Living in the Shadows: Virginia‘s Critique of Society’s Power Systems
Our systems of power are bigger than any one person. At times, like right now, it can be easy to forget that the myriad injustices of the modern world—the prejudices expressed in the words and policies of our leaders—arrive as amorphous clumps of sociopolitical sentiment, not because one scumbag gets himself elected to a position of enormous power. Trickle-down is a bad economic model and it doesn’t work in culture either.
The way systems of power operate is complex, composed of a sprawling web whose individual strands are shaped by everything that makes up our culture. Art, religion, philosophy, history, government—all of these apparently disparate elements are made by and contribute to our social order. Face up to one problem—the resurgence of the far right—and the solution is never as clean as we’d like. Get rid of a Donald Trump, Marine Le Pen, Geert Wilders or Nigel Farage and the underlying sentiment doesn’t just disappear. The ugliness—the contempt and fear—that defines nativism (and all the other wretched -isms beloved by the neo-fascists) is based on more than individual beliefs. It comes from different cultural forces—whether economic, religious or racial—terrified of losing control of a social order meant to benefit their interests.
In Variable State’s Virginia, the most direct agent of power is the American Federal Bureau of Investigation (FBI). From the viewpoint of Anne Tarver, a woman of color and newly minted FBI agent, this is made immediately clear. As she stands in line to shake the Assistant Director’s hand at her graduation ceremony, three men in suits stand before her. The only woman in evidence is the secretary who checks the list of graduates before ushering them on stage. The same imbalance continues as Anne stands in the elevator behind the broad shoulders of three men on her first day of work. Virginia wants us to remember that Anne is a minority within one of the nation’s most powerful bureaucratic systems.
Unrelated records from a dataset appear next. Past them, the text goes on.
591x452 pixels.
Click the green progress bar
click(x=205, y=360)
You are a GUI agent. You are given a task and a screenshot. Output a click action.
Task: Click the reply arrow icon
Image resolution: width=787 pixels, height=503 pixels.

The FBI exercises its control immediately, assigning Anne to look into the disappearance of a teenage boy while simultaneously investigating her partner, another woman of color named Maria Halperin. As Virginia’s plot unfolds, Anne learns that Maria is the daughter of Judith Ortega, a decorated former agent, intentionally stripped of Special Agent status and disgraced by the FBI for objecting to its breaches of unnamed “ethical guidelines.” The official reports containing this information notably include this line: “Your reputation, mine and that of the Bureau must be safeguarded.” Later, we see a collection of Judith’s things, stored in a room of her daughter’s house. The walls are dotted with posters from fictional socialist, feminist, and Black Power groups. The player understands that the FBI was unwilling to tolerate Judith’s political sympathies. Not content merely to remove her from a position of relative power, her daughter Maria must be investigated, too. Any threat to the existing order has to be rooted out.
The main characters’ backgrounds aren’t the only indicators of Virginia’s concern with systems of social control. Anne and Maria soon learn that the missing boy Lucas Fairfax has run away from his father, a (presumably) Anglican priest who exercises masculine and religious authority to control his family—Lucas has a guitar and photograph equipment hidden behind a false wall in his bedroom—and sleep with teenage girls. Evidence also suggests that the priest’s wife is preparing to start a new career. Fearing the loss of control and social advantage that a rebellious son and wife present, Fairfax Sr. has responded by further tightening his grip on those around him.